I say this to HELP you... And to help generate some fresh new ideas. Maybe I'm wrong and this won't help you at all... IDK. But take a look and let me know about what they have ("Roll Player") and how it could maybe be used by you or some kind of similar mechanic(s). Or if some kind of similar system might be of value... Like I said, when you said "Combat Dice" ... I thought "Roll Player"!

Don't worry if what you are doing is different. Like I said maybe just a "hit & miss"... Cheers!

Levels are difficulty mods, not an active part of the main game.

Just to clarify, the "Leveling up" doesn't happen in the middle of a game, but happens between games.

The majority of the active game will be revolving around playing the correct cards in your starter deck and the cards you've collected, as well as choosing how to invest your dice in those cards.

This thread was intended to be a rough guideline as to the development goals of the game, but the actual gameplay segments will be submitted as separate threads.

I do appreciate your insight, regardless, and please let me know if I misunderstood your post.

I have a couple QUESTIONS for you...

And a comment too... So IF "Leveling up" is between games what guarantees that you will be playing the SAME opponent? So my earlier thought that this was "Deck-construction" is valid: you build or upgrade your Deck outside of the game, right?!

I think you are making a very HIGH assumption that games will be played against the same opponent, which in my mind don't hold true. Just think of competitive Magic: a game is played between two (2) opponents. But it's ONLY one (1) game. Same with games of Pokemon, yes sometimes it's a question of best 2 out of 3 or 3 out of 5. But still the CUSTOMIZATION can take TIME... All that time is not available between games. You want to play before the games are over, no?

Right now, I'm just trying to get a "feel" for how the game is going to be played. From what I thought, to what you have explained... I'm asking myself: "HOW LONG for a game with Level 1 takes???"

Maybe getting an answer to this question may clarify things for me. Cheers!

Sorry, you are not upgrading

Sorry, you are not upgrading your individual decks outside of the game.

All players start with a "starter" deck each game, similar to how other deck builder games do it, like Ascension or Star Realms.

Each Expansion will come with a little reference card about what rules it adds, so that newer players can get familiar and catch up.

Sorry, don't know how to

Sorry, don't know how to delete posts, ignore this.

Sorry I think I mis-read the OP

Yeah if you are LEVELING-UP during the game and THEN adding cards from different LEVELS... This is "Deck-building". Sorry about that. It's been a long week. But still if you are interested in "Roll Player" for some of the dice play... Do have a look. Cheers!

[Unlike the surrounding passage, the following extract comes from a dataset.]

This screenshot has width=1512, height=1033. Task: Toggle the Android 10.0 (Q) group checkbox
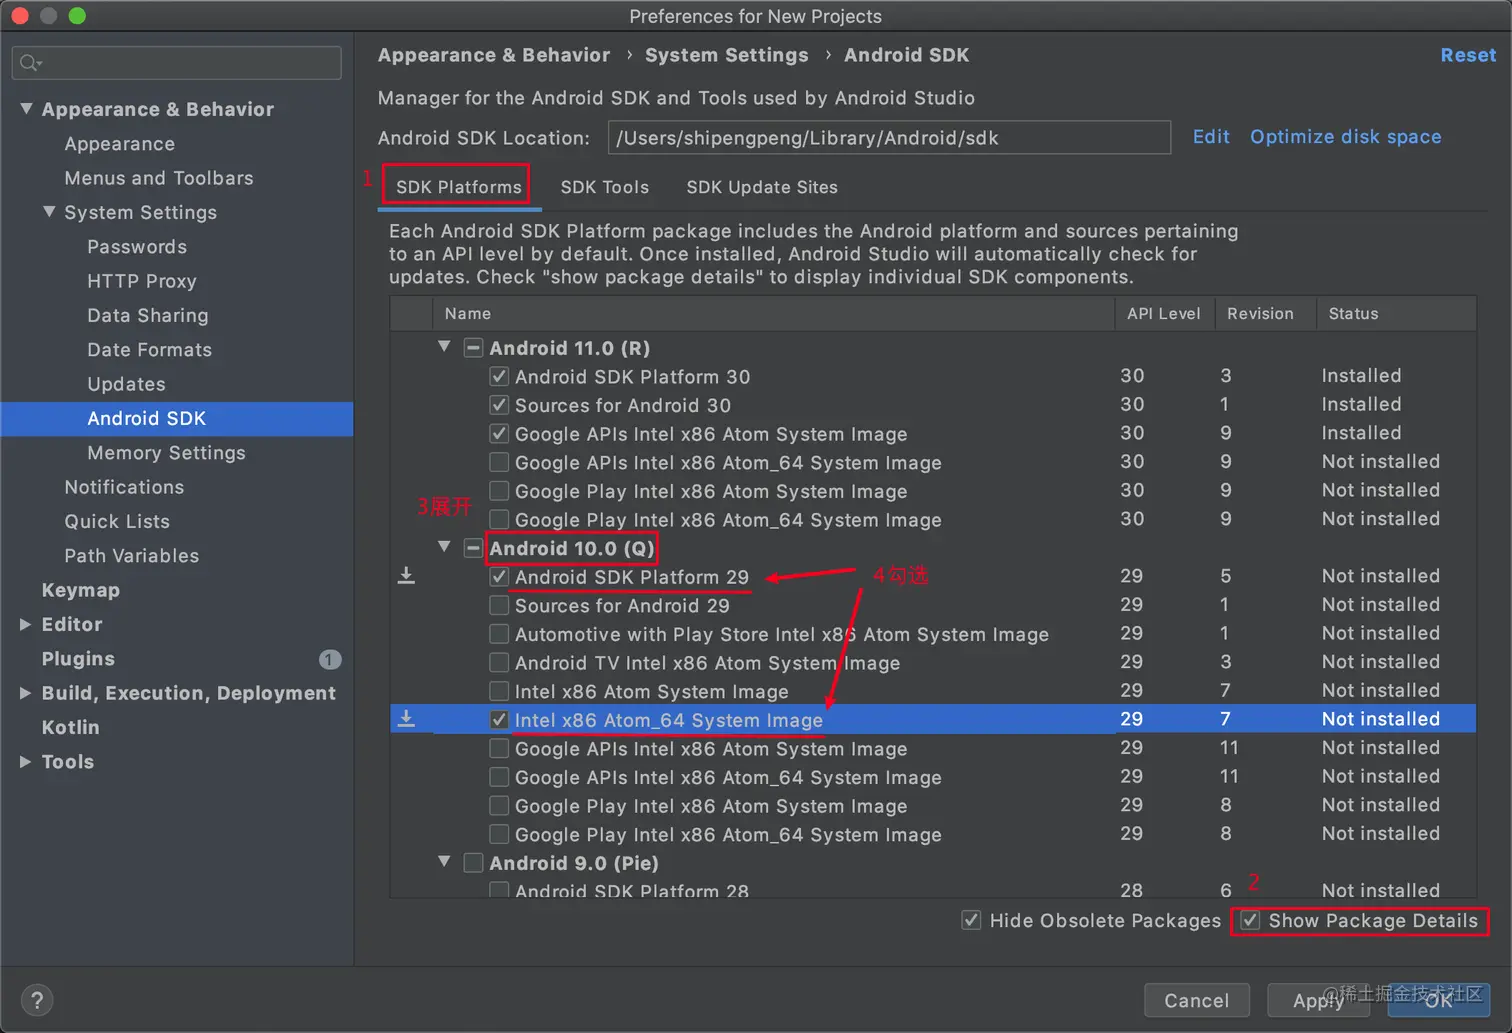pos(474,548)
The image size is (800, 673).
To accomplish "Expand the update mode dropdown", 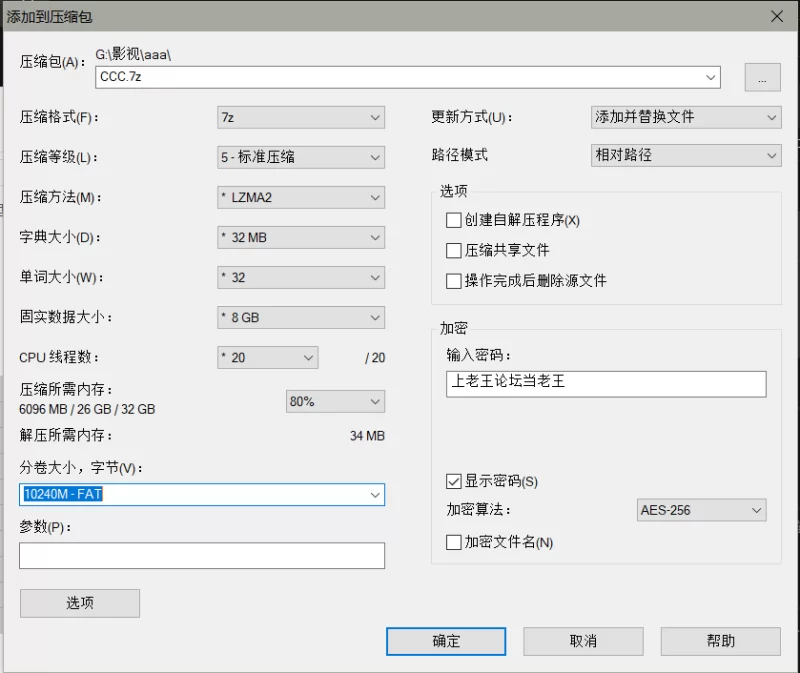I will 686,117.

There are a lot of interesting "concepts" in Roll Player

I definitely think you should take a look at "Roll Player" (RP)... I was second guessing myself. Until I realized that I don't know if you have stats and dice to match with them. Check out this Player Board:

Again ... Just to give you some other ideas. In RP, the Player Board is rather interesting in that you have a Specialization, some kind point goal and a trait card (which can lose you points also).

And they are all cards used to specialize your character. I THINK you are doing something similar with the "Hero" cards, not sure...?!

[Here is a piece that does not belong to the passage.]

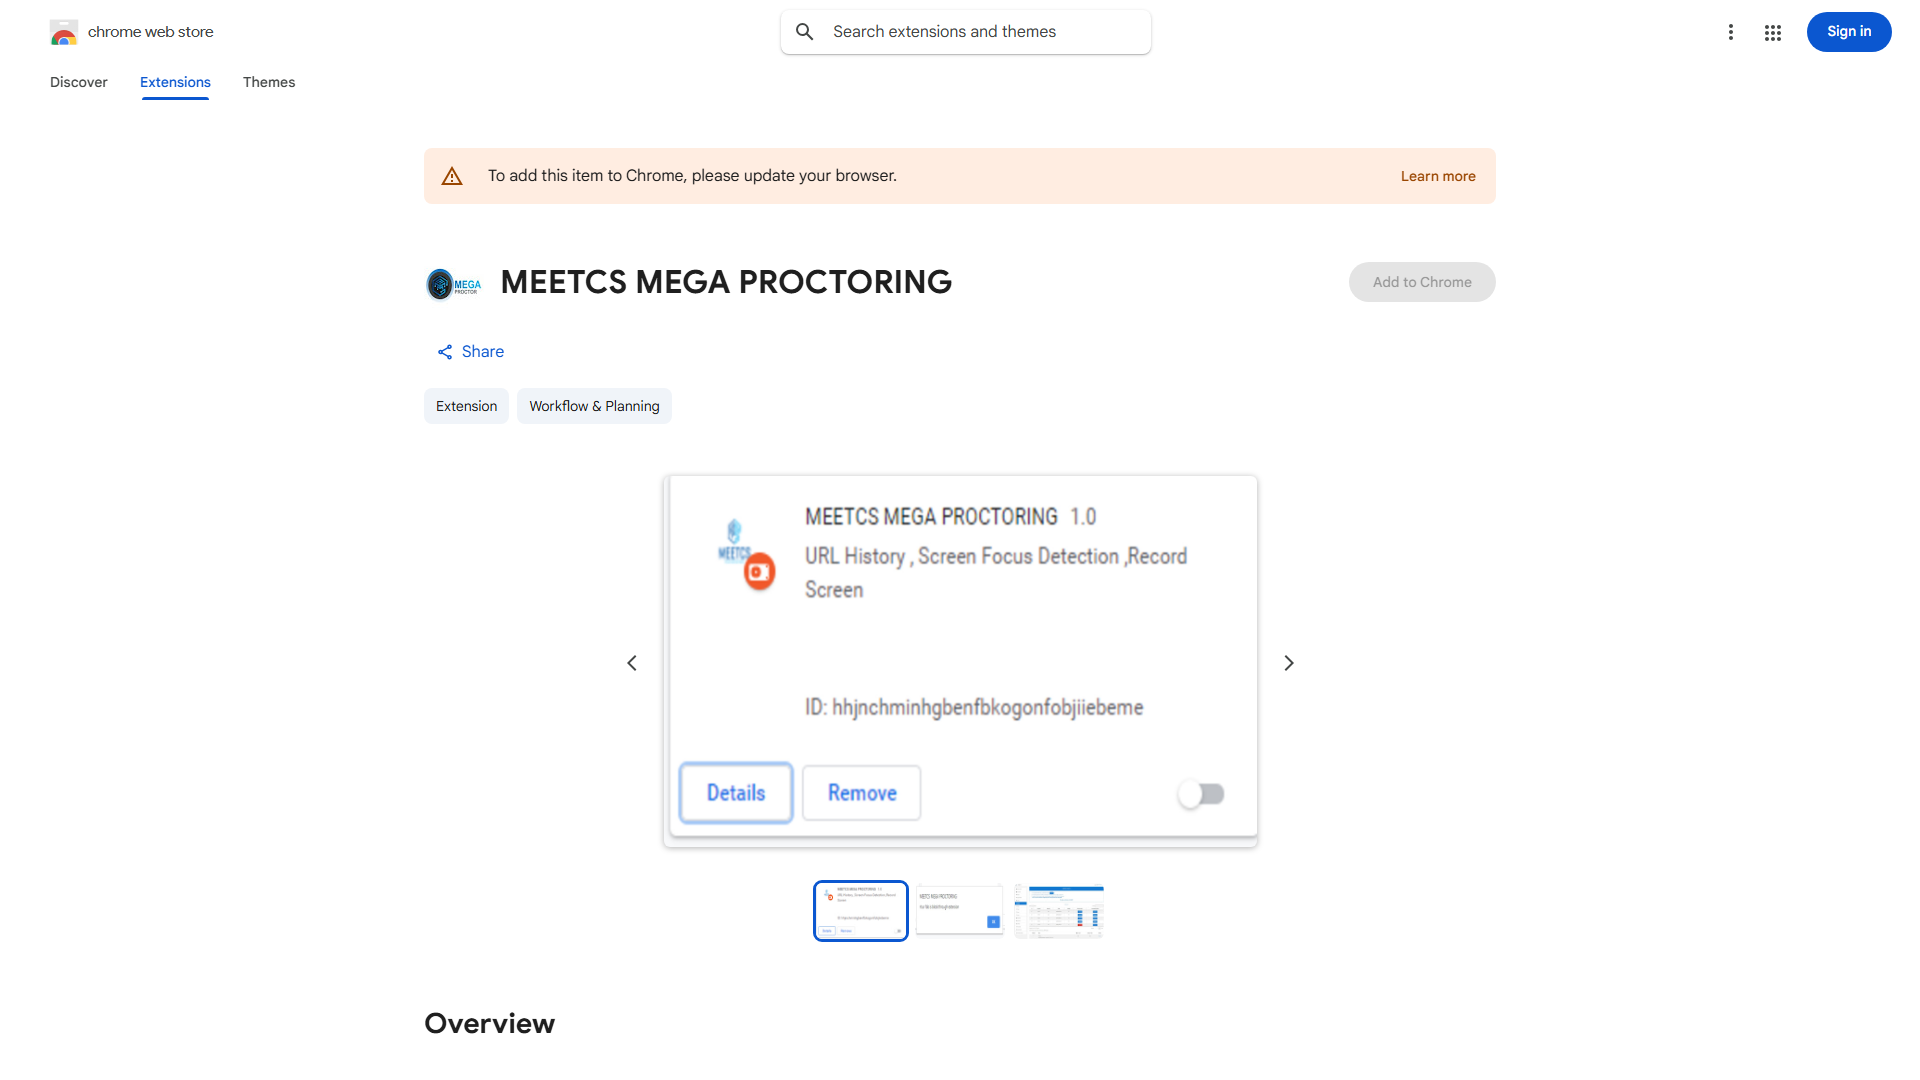Switch to the Themes tab
This screenshot has width=1920, height=1080.
tap(269, 82)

Hero Cards aren't too important, an addition to a working game.

I suppose it's kinda like that, but dice will generally be assigned to your other cards, like Power from Pokemon.

Dice determine Initiative, how many actions a card can take, and they improve your contested rolls with those cards, so there's a lot of strategy involved with how to allocate them.

They even come with some risk. A Magic card in the works, Heroism, gives an ally a +1 bonus to their attack and defense rolls for an engagement, but it only triggers when that ally is attacked by an enemy with more dice than them.

Hero Cards might be able to hold some dice, but that's usually to fuel some kind of special ability. Imagine how the hero cards work in something like BANG!.

They might be specialized, or they might change how everything works on a very small scale. However, they won't matter more than the core gameplay (ideally, anyway).